The rest of the FAANG group of US stocks hasn’t fared any better. Amazon now sits 20 per cent off its recent high set in early September while Google parent Alphabet is down 18 per cent from its high of late July.
Did you buy the latest iPhone? I didn’t…
“Apple had such a run-up, so I’m not so surprised that there’s been a pullback, especially when it’s not clear what products are next,” says Swisher, in conversation with CNBC. “For example, did you buy the latest iPhone? I didn’t. I kept the current one I have. And so I think it’s a question of them having exciting new products going forward, and in that interim period, there’s going to be a sell-off given how much it has run up.”
“Overall in tech, we’re sort of in a fallow period right now and there are a lot of negatives and not so many positives to look forward to and so I’m not surprised,” she says. “We’re in a period of not so much innovation, and so the question is what’s the next platform, the next giant growth spurt? Mobile has been going on a long time now and I think everybody is now searching for what’s next.”

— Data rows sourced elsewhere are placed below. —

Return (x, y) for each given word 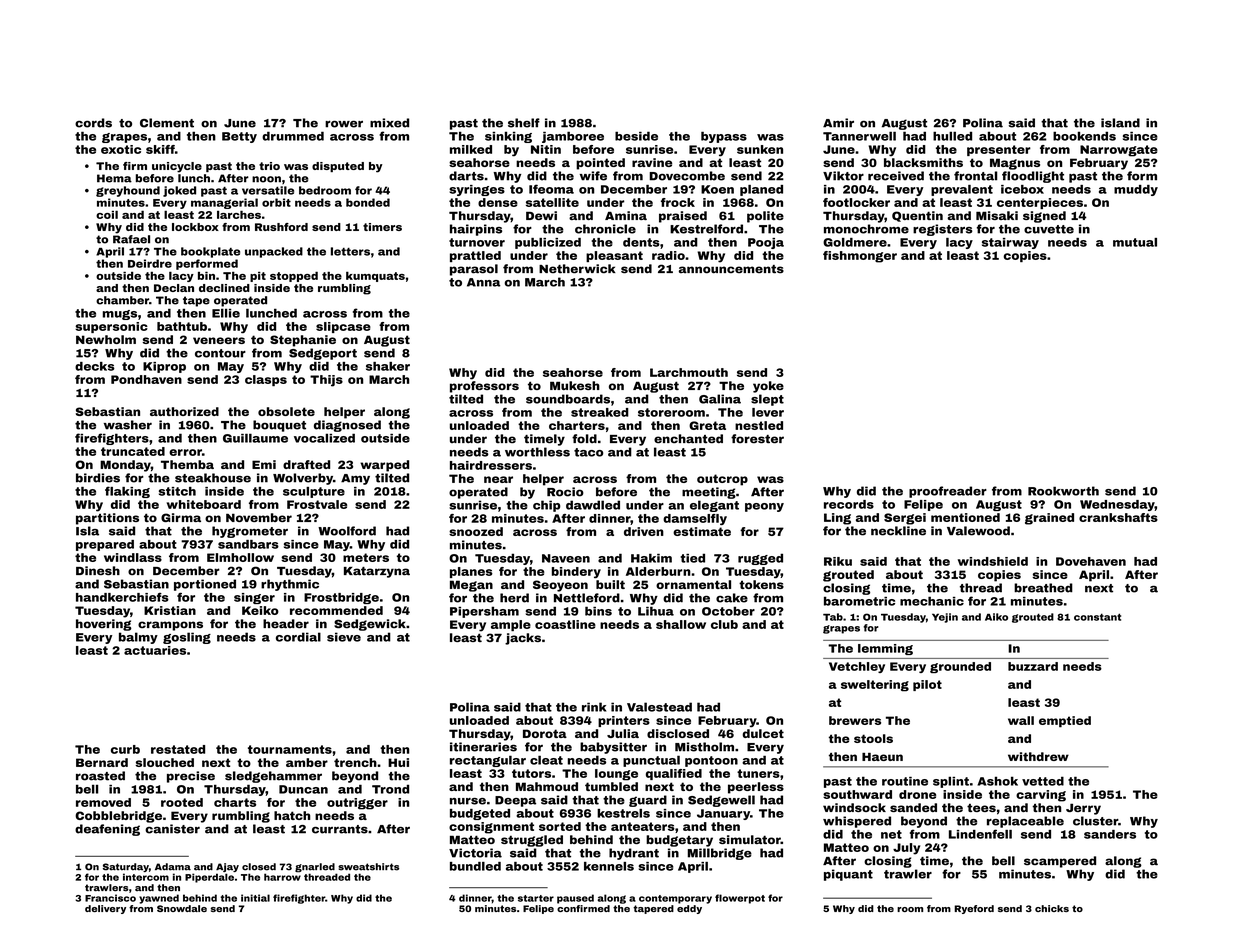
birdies (98, 478)
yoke (768, 387)
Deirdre (150, 263)
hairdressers (491, 465)
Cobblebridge (118, 817)
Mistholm (704, 747)
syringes (477, 190)
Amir (838, 123)
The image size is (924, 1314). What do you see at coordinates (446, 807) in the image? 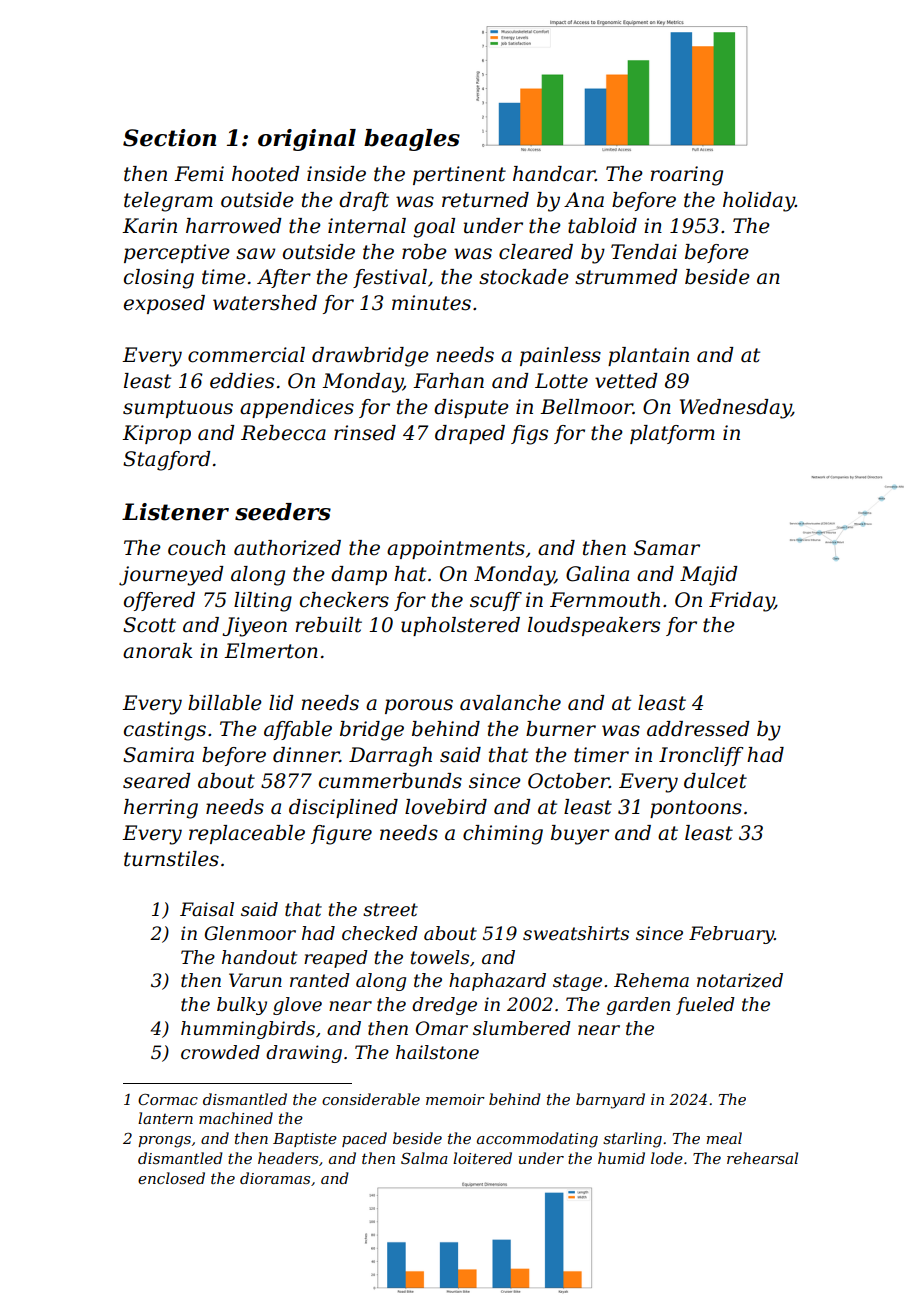
I see `lovebird` at bounding box center [446, 807].
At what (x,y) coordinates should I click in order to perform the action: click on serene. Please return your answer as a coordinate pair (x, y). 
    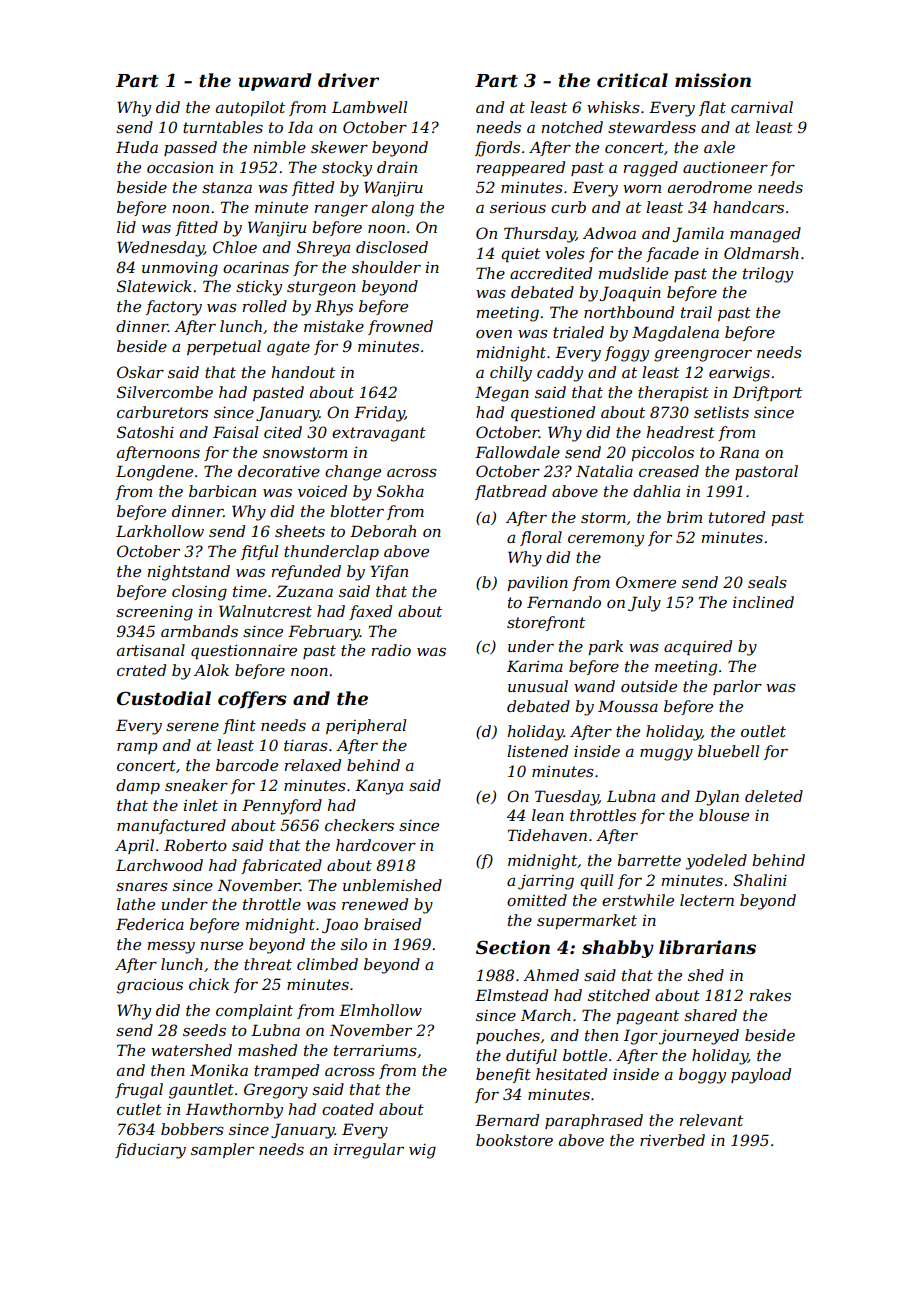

The current value of the FAANG stocks in comparison to the rest of the US indices shows how impactful the fortunes of companies like Apple and Facebook can be. By August of this year, the FAANG stocks along with Microsoft Corp. accounted for 38 per cent of the year-to-date gains on the S&P 500. Yesterday, on the back of share price declines for Apple and Goldman Sachs Group, the S&P 500 dropped 54.79 points or 1.97 per cent while the Nasdaq Composite fell 206.03 points or 2.78 per cent.
Swisher says that the size and power of the top tech stocks is evident in how difficult it is for smaller companies to scale up while remaining independent of the tech giants.
“With some of these companies, they’re like semi-trailers running down the highway where nobody can get by, and the only way to get by is to get bought, and so I think you’re going to see a lot more purchasing,” she says.
“You have to wonder where the big growth opportunities for Apple are going to come from. I think what’s more exciting is what’s going on with companies like Amazon or Uber, even, because even though there are questions around its valuation, around that $120-billion figure, directionally it’s the correct way.”